If the degree of $f$ is 1, then $f$ is a Möbius transformation and all $f^n$ will have the same fixed points as $f$ (so there's no solution) unless $f$ is of finite order. In that case, if $f(x) \neq x$, the order is 2, 3, 4 or 6 (see http://home.wlu.edu/~dresdeng/papers/nine.pdf). By the same reference, in the latter three cases, $f$ is conjugate to $\frac{-1}{x+1}$, $\frac{x-1}{x+1}$ or $\frac{2x-1}{x+1}$, so it suffices to consider these $f$, which give rise to the minimal polynomials $x^3-nx^2-(n+3)x-1$ (closely related to the polynomial in GNiklasch's answer), $x^4+nx^3-6x^2-nx+1$ and $x^6-2nx^5+5(n-3)x^4+20x^3-5nx^2+2(n-3)x+1$, if my calculations are correct. If the order is 2, the map is of the form $\frac{-x+a}{bx+1}$ or $\frac{a}{x}$, which leads to $x^2+(bn-a)x+n$ or $x^2+nx+a$ respectively. So this case is somewhat degenerate, which explains the unusual behavior of $f(x)=-x$ and $f(x)=x+1$ above.
Best Answer
A first observation is that the field $\mathbb{Q}(\alpha)$ must admit a non-identity automorphism $\sigma$, since applying a rational function to $\alpha$ will not take us outside this field. Given such $\alpha$ and $\sigma$, you can immediately read off an $f$ by expressing $\sigma(\alpha)$ as a $\mathbb{Q}$-linear combination of $1, \alpha, \alpha^2,\ldots$, and there'll be additional non-polynomial (rational) expressions in terms of $\alpha$. This leads to plenty of examples, but now we want to turn this around and start from a given $f$.
Next, the application of $f$ can be iterated. If $g$ is the minimal polynomial of $\alpha$ over the rationals, $g \circ f$ will be a rational function whose numerator vanishes at $\alpha$, hence is divisible in $\mathbb{Q}[x]$ by $g$, hence vanishes at $f(\alpha)$ as well, so $g(f(f(\alpha))) = (g\circ f)(f(\alpha))=0$, so $f(f(\alpha))$ is another conjugate of $\alpha$, and so forth.

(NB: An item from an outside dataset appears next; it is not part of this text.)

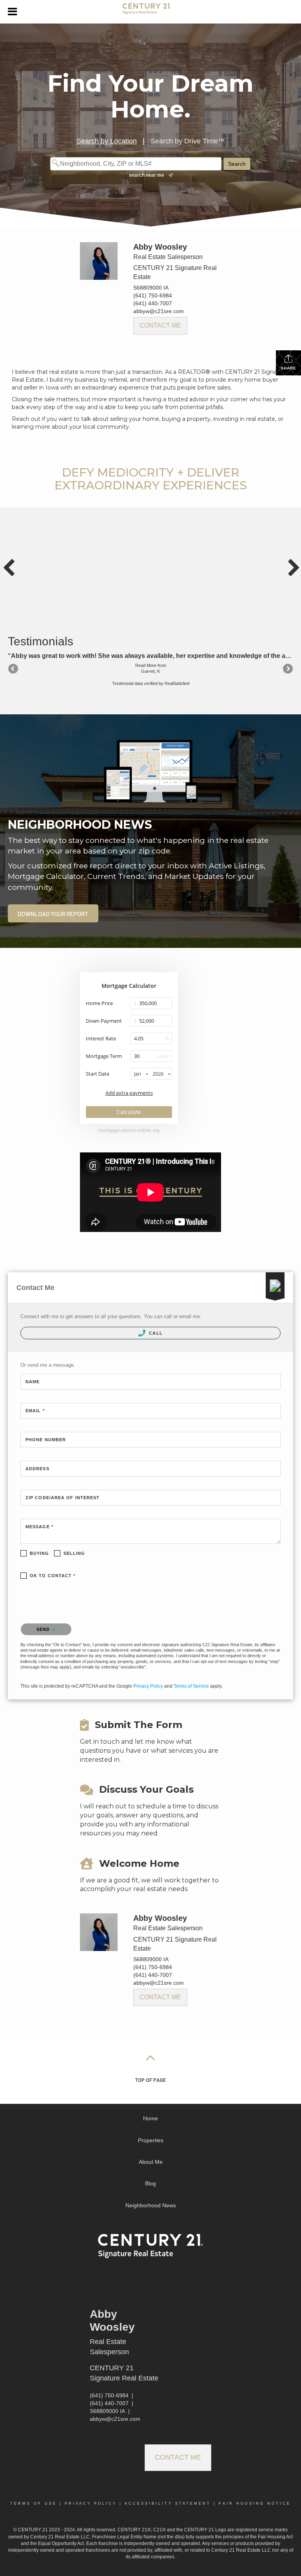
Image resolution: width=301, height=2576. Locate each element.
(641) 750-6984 (152, 295)
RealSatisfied (177, 683)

Since there are only finitely many conjugates to choose from, some iterate $f^{\circ n}(\alpha)$ must return to $\alpha$: in other words, $\alpha$ will be a root of (the numerator of) $f^{\circ n}(x)-x$ for some integer $n > 1$. (This leads to another argument ruling out $f(x)=x+1$ and friends, as has been noted in the comments.)
So in many cases you'll be able, given $f$, to find the $\alpha$ by picking an $n$ and factoring the numerator of $f^{\circ n}(x)-x$ into irreducible polynomials.
However, the $n$-th iterate of $f$ might be the identity function $x\in \mathbb{Q}(x)$ already, and the numerator to be factored might thus be zero! This happens in your first example $f(x)=-x$ with $n=2$, or with $$f(x)=1/x$$ again with $n=2$ which leads to reciprocal minimal polynomials $g(x)=x^{\mathrm{deg}(g)}g(1/x)$, or with (e.g.) $$f(x)=1-1/x$$ with $n=3$ which gives rise (among other things) to what D. Shanks in 1974 called The Simplest Cubic Fields (Math.Comp. 28, 1137-1152), with $g(x)=x^3+ax^2-(a+3)x+1$. Here, you can proceed by prescribing a degree for $g$, spelling out the condition that $g$ should divide the numerator of $g\circ f$, and comparing coefficients.